Inmate executed for killing fellow prisoner
By Michael Graczyk - The Houston Chronicle
January 30, 2009
HUNTSVILLE, Texas — A high-ranking prison gang
member was executed for injecting a fatal dose of heroin, which
was smuggled into the El Paso County jail, into a fellow inmate 11
years ago.
Ricardo Ortiz, 46, was condemned for the murder
of Gerardo Garcia, in order to prevent Garcia from testifying
against him in a bank robbery investigation.
On Thursday night, Texas prison officials
injected lethal drugs to execute Ortiz for the retaliation slaying.
It was the second execution in as many nights in the nation's
busiest death penalty state and the fifth this year.
Ortiz expressed love for his family and thanked
them for their support in the moment before he was put to death. "Stay
strong," he said, although he had no friends or relatives in the
death chamber. Relatives of Garcia also declined to witness the
punishment. "I'm at peace," Ortiz said. "I love you and my kids.
See you." Nine minutes later, at 6:18 p.m. CST, he was pronounced
dead.
The punishment was carried out after courts
refused Ortiz's bid for a reprieve. He was seeking federal money
to hire an attorney to draw up a clemency petition to present to
the governor.

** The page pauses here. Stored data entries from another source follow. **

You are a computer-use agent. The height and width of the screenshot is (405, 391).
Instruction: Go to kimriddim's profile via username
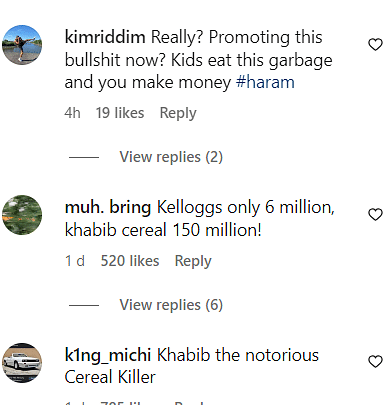(x=105, y=37)
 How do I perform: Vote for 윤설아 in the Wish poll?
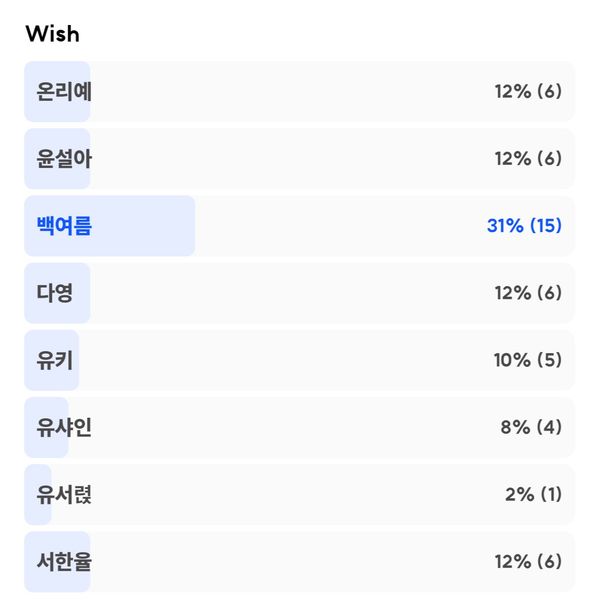(299, 159)

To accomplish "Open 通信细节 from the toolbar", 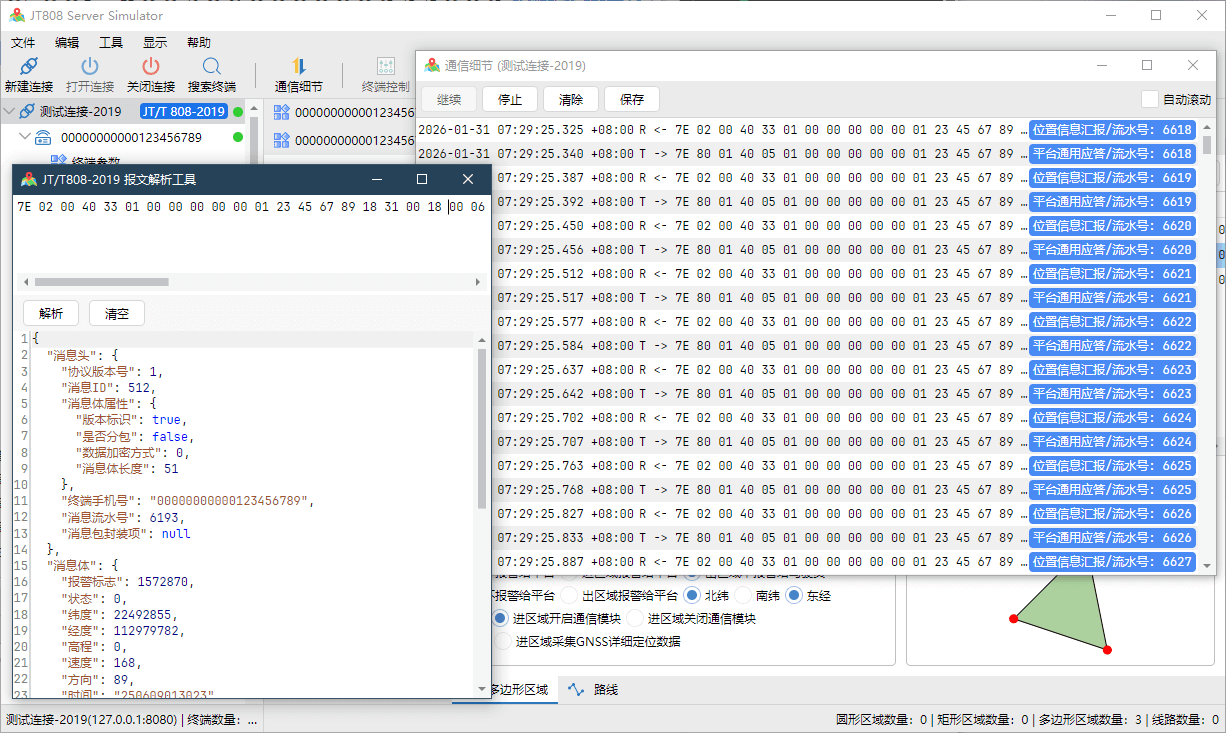I will [298, 67].
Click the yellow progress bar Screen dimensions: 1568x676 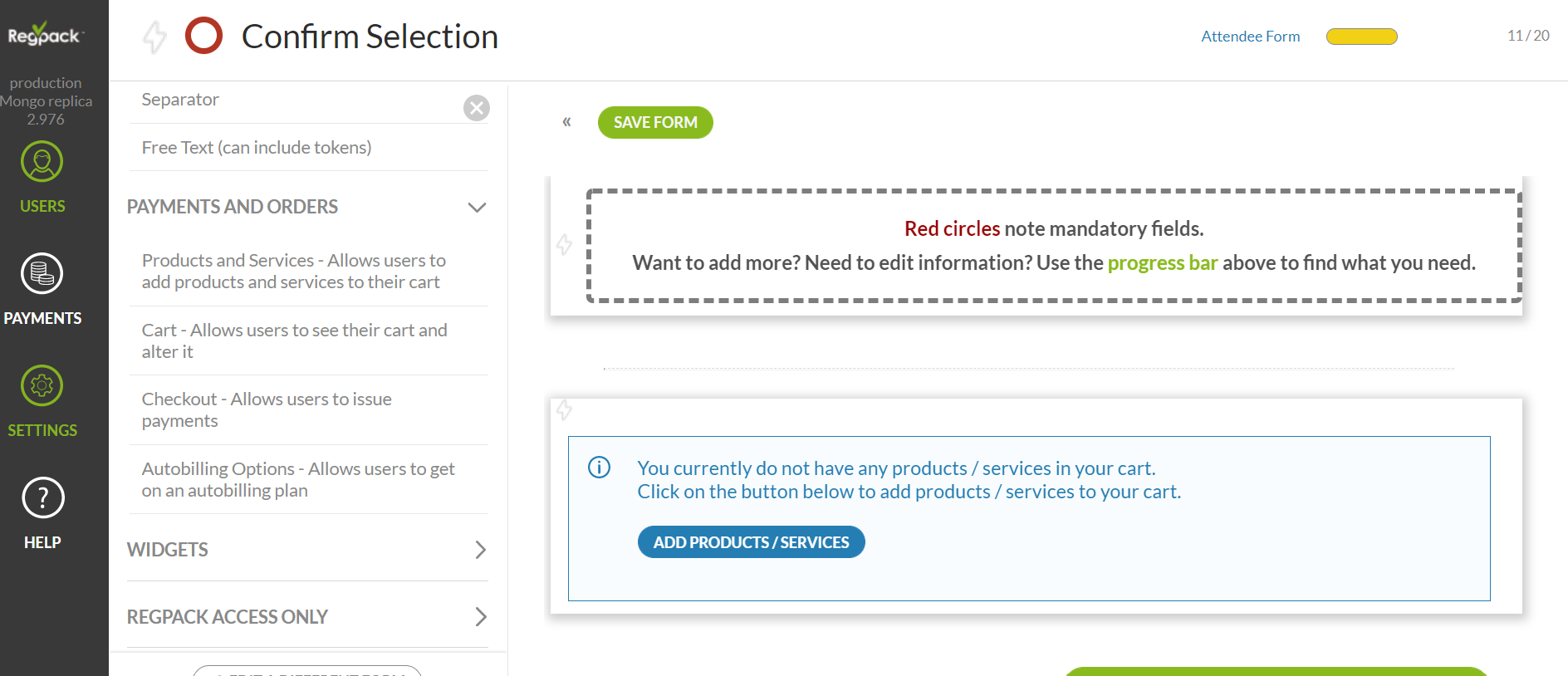(1362, 37)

A condemned Tennessee inmate now before the U.S.
Supreme Court is seeking similar permission in his state and the
high court is considering his case, but so far no other death row
inmates from around the country have been successful winning
delays for that reason.
Ortiz's violent history included an attack on
an inmate with a homemade spear. Authorities said he killed Garcia,
22, in August 1997 in the county jail where he was "tank boss" as
the highest-ranking member of the Texas Syndicate, a well-known
Hispanic prison gang. "The facts of his capital crime ... make
Ortiz the 'poster child' for future dangerousness: his victim was
a fellow inmate," the Texas Attorney General's Office said in a
court filing.
"If you saw him on the streets, you probably
wouldn't believe what he was accused of," Max Munoz, one of
Ortiz's trial lawyers, said Thursday. But Munoz said evidence
against Ortiz was strong "and his past history — that's what the
jury focused on." He had a long record that included robbery,
aggravated robbery, burglary and possessing deadly weapons in
prison, including using the spear to stab a fellow inmate. Records
show he was known as "Serrucho," Spanish for "Handsaw." "This is
very hard," Munoz said. "Horrible. I've never believed in the
death penalty."
At trial, defense attorneys unsuccessfully
tried to show jurors the victim, Garcia, had a death wish and was
considering suicide.
After their arrests, Garcia and Ortiz were
allowed to see one another being interviewed by FBI agents
investigating a series of unsolved bank robberies as authorities
hoped each would assume the other was cooperating. Neither man
would budge, however, and both were placed in the same area of the
El Paso Detention Center, where Garcia was found dead of a heroin
injection three times more potent than the amount that could kill
him.
Other jail inmates testified Ortiz obtained the
drug the previous day and injected Garcia, saying his bank robbery
partner had to die for implicating him.
Evidence also showed Ortiz was arrested in 1990
but never tried for the execution-style slayings of two Houston-area
parolees, Anthony Rosalio Acosta, 42, and Jimmy Lopez Rangel, 29,
whose bodies were found in the desert near Fabens, southeast of El
Paso.
Ortiz's execution came 24 hours after Virgil
Martinez, 41, a former Houston security guard, was put to death
for gunning down four people, including his ex-girlfriend and her
two small children, during a 1996 shooting frenzy in Brazoria
County.
Next week, condemned prisoner David Martinez is
set to die Wednesday for the 1994 slayings of his live-in
girlfriend, Carolina Prado, 37, and her son, Erik, 14, at their
home in San Antonio. Both victims were fatally beaten with a
baseball bat.Two more executions are on the schedule for the
following week.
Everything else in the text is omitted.